The Australian Medical Association has warned of a shortage of essential medications because of supply chain disruptions caused by the pandemic, and is calling for a mass upscaling of critical drugs to be manufactured onshore.
The drugs range from normal routine medications used for reflux and heartburn and hormone replacement therapy for women to more serious medications for gastrointestinal issues, antidepressants and allergies.
AMA vice-president Chris Moy said Australia’s ability to secure basic and life-saving medications had diminished, exposing the medical system’s overreliance on international supply chains.
“This year has exposed the fact that Australia has essentially relied on the world market because for other countries, it’s easier for them to manufacture drugs and at a cheap price,” Dr Moy said.
“We should be looking at far more reaching proactive intelligence and procurement ability, and also look at stockpiling critical medications if we need to,” he said. “The pandemic has exposed that because of weak supply chains.”
Dr Moy, also a member of the Medicines Shortage Working Party run by the Therapeutic Goods Association, said patients had become inconvenienced having to pay more for their drugs, with some forced into critical life-threatening situations without them. This had left GPs scrambling to prescribe secondary options, causing distress and anxiety for their patients.
Dr Moy says there is no international monitoring system for tracking inventory of medications, meaning GPs are forced to hope the drugs they have ordered and need will be in stock.
Australia imports more than 90 per cent of its drugs from major manufacturing countries including China, the US, India and the UK and is at the end of a global supply chain, making the nation vulnerable to disruptions there.
“The main issue is we’ve become complacent; we just assumed this would always be the case but COVID has exposed that we need to plan for a rainy day, which is unfortunately what has happened in the last 12 months,” Dr Moy said.
“I would like to see proactive surveillance of what’s happening on the supply chains so you can see what there is.
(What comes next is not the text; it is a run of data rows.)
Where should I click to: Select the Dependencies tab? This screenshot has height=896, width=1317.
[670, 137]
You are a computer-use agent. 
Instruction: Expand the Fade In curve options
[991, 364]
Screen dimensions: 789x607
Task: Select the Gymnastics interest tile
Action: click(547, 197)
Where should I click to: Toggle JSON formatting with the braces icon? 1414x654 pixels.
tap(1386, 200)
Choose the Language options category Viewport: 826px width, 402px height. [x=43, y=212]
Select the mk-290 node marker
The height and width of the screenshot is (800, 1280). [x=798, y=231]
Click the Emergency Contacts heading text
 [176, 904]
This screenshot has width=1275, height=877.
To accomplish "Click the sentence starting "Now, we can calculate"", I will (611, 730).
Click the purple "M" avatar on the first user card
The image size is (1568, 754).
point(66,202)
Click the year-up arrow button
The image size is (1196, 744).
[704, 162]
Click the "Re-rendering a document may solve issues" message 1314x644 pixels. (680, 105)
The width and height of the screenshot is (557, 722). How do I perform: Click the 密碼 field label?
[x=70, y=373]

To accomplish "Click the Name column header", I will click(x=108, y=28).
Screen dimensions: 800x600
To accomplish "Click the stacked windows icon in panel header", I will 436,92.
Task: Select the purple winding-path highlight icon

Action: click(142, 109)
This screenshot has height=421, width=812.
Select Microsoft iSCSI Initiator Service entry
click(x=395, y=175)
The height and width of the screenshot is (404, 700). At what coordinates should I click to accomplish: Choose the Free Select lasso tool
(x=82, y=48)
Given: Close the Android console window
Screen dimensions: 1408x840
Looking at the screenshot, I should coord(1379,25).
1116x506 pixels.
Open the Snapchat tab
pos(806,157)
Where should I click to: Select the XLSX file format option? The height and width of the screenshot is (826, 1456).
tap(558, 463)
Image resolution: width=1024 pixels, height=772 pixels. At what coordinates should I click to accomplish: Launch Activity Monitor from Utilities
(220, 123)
At the moment you’re just waiting and hoping it will turn up. You might call up a pharmacist and hear that a factory has shut for six months.”
Vulnerabilities were first raised when COVID-19 hit in March last year, with doctors concerned by a shortage of anaesthetic, which is used for ventilators and critical surgeries, causing surgeries to be delayed to ensure the drug’s stock.
Widespread shortages of masks and personal protective equipment in Australian hospitals also highlighted threats to supply chains in crisis.
As COVID-19 continues to hammer the northern hemisphere, Dr Moy warned of the need to safeguard medical supplies in case of future pandemics, and raised concern about any future political instability with major trading partners.
“If you look more into the future and the new world, whether it be health, or other stresses on the world, which may be political war, it’s important to look at them and prepare,” he said.